*** Opening ENTRIES SUPPLIED ***

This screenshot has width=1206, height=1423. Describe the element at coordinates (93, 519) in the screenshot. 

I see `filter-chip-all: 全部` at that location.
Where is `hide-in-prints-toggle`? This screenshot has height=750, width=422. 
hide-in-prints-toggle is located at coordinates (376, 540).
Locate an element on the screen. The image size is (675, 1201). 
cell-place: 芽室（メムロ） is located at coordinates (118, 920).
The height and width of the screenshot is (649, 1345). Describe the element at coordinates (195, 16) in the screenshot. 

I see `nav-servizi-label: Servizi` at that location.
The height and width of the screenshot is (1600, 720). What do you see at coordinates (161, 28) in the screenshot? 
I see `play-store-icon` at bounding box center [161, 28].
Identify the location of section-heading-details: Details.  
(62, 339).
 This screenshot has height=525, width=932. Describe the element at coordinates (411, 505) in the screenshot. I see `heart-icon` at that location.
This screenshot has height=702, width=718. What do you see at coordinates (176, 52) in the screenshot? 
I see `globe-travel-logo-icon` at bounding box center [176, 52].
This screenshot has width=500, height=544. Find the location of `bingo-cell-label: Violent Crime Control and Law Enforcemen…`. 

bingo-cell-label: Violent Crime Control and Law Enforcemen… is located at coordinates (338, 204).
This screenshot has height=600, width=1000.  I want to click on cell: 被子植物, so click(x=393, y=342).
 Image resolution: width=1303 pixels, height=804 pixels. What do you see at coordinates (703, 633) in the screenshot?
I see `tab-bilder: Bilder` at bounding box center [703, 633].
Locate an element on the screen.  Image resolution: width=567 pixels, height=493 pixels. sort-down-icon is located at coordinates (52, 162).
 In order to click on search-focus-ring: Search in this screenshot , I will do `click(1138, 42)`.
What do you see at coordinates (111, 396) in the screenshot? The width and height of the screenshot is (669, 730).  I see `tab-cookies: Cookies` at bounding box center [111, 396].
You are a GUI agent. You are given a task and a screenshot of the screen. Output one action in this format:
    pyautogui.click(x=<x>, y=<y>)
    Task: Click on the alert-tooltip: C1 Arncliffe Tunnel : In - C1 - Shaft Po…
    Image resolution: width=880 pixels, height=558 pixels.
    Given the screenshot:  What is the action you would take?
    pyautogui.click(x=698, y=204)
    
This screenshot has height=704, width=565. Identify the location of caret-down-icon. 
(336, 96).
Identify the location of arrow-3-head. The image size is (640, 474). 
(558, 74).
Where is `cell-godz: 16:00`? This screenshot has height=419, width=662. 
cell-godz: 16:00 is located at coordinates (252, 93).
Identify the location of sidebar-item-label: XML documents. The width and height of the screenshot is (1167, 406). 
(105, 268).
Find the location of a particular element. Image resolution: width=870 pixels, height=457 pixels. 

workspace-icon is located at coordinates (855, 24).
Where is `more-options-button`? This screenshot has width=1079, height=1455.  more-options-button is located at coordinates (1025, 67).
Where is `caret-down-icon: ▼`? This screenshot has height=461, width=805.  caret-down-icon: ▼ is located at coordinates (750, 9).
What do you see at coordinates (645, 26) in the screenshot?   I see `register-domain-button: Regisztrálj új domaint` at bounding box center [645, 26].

*** Closing ENTRIES SUPPLIED ***

Replace each "Where is" in the records with "Locate", and write all the records out again with nothing else changed.

This screenshot has width=1206, height=1423. Describe the element at coordinates (93, 519) in the screenshot. 

I see `filter-chip-all: 全部` at that location.
Locate `hide-in-prints-toggle`? This screenshot has height=750, width=422. 
hide-in-prints-toggle is located at coordinates (376, 540).
Locate an element on the screen. The image size is (675, 1201). 
cell-place: 芽室（メムロ） is located at coordinates (118, 920).
The height and width of the screenshot is (649, 1345). Describe the element at coordinates (195, 16) in the screenshot. 

I see `nav-servizi-label: Servizi` at that location.
The height and width of the screenshot is (1600, 720). What do you see at coordinates (161, 28) in the screenshot? 
I see `play-store-icon` at bounding box center [161, 28].
Identify the location of section-heading-details: Details.  
(62, 339).
 This screenshot has height=525, width=932. Describe the element at coordinates (411, 505) in the screenshot. I see `heart-icon` at that location.
This screenshot has height=702, width=718. What do you see at coordinates (176, 52) in the screenshot? 
I see `globe-travel-logo-icon` at bounding box center [176, 52].
This screenshot has width=500, height=544. Find the location of `bingo-cell-label: Violent Crime Control and Law Enforcemen…`. 

bingo-cell-label: Violent Crime Control and Law Enforcemen… is located at coordinates (338, 204).
This screenshot has height=600, width=1000.  I want to click on cell: 被子植物, so click(x=393, y=342).
 Image resolution: width=1303 pixels, height=804 pixels. What do you see at coordinates (703, 633) in the screenshot?
I see `tab-bilder: Bilder` at bounding box center [703, 633].
Locate an element on the screen.  Image resolution: width=567 pixels, height=493 pixels. sort-down-icon is located at coordinates (52, 162).
 In order to click on search-focus-ring: Search in this screenshot , I will do `click(1138, 42)`.
What do you see at coordinates (111, 396) in the screenshot? The width and height of the screenshot is (669, 730).  I see `tab-cookies: Cookies` at bounding box center [111, 396].
You are a GUI agent. You are given a task and a screenshot of the screen. Output one action in this format:
    pyautogui.click(x=<x>, y=<y>)
    Task: Click on the alert-tooltip: C1 Arncliffe Tunnel : In - C1 - Shaft Po…
    Image resolution: width=880 pixels, height=558 pixels.
    Given the screenshot:  What is the action you would take?
    pyautogui.click(x=698, y=204)
    
This screenshot has height=704, width=565. Identify the location of caret-down-icon. 
(336, 96).
Identify the location of arrow-3-head. The image size is (640, 474). 
(558, 74).
Locate `cell-godz: 16:00`? This screenshot has height=419, width=662. 
cell-godz: 16:00 is located at coordinates (252, 93).
Identify the location of sidebar-item-label: XML documents. The width and height of the screenshot is (1167, 406). 
(105, 268).
Find the location of a particular element. Image resolution: width=870 pixels, height=457 pixels. 

workspace-icon is located at coordinates (855, 24).
Locate `more-options-button`? This screenshot has width=1079, height=1455.  more-options-button is located at coordinates (1025, 67).
Locate `caret-down-icon: ▼`? This screenshot has height=461, width=805.  caret-down-icon: ▼ is located at coordinates (750, 9).
What do you see at coordinates (645, 26) in the screenshot?   I see `register-domain-button: Regisztrálj új domaint` at bounding box center [645, 26].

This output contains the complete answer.